### Provided records
============================================================

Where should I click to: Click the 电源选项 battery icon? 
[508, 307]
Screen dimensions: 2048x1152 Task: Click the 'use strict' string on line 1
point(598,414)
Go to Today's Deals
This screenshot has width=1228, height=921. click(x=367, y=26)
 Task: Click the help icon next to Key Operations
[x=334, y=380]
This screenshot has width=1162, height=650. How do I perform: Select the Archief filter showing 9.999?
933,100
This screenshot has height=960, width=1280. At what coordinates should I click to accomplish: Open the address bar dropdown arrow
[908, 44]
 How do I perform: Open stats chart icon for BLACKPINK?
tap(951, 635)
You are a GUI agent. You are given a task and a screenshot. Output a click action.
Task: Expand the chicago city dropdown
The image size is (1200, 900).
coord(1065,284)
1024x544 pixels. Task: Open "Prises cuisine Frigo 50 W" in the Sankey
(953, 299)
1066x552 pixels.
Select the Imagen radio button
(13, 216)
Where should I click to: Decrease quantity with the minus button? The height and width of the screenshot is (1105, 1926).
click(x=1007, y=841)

============================================================

Return every line of the records above that contains the string "screenshot", matching case exactly.

This screenshot has width=1228, height=921. click(x=367, y=26)
This screenshot has width=1162, height=650. How do I perform: Select the Archief filter showing 9.999?
This screenshot has height=960, width=1280. At what coordinates should I click to accomplish: Open the address bar dropdown arrow
You are a GUI agent. You are given a task and a screenshot. Output a click action.
Where should I click to: Decrease quantity with the minus button? The height and width of the screenshot is (1105, 1926).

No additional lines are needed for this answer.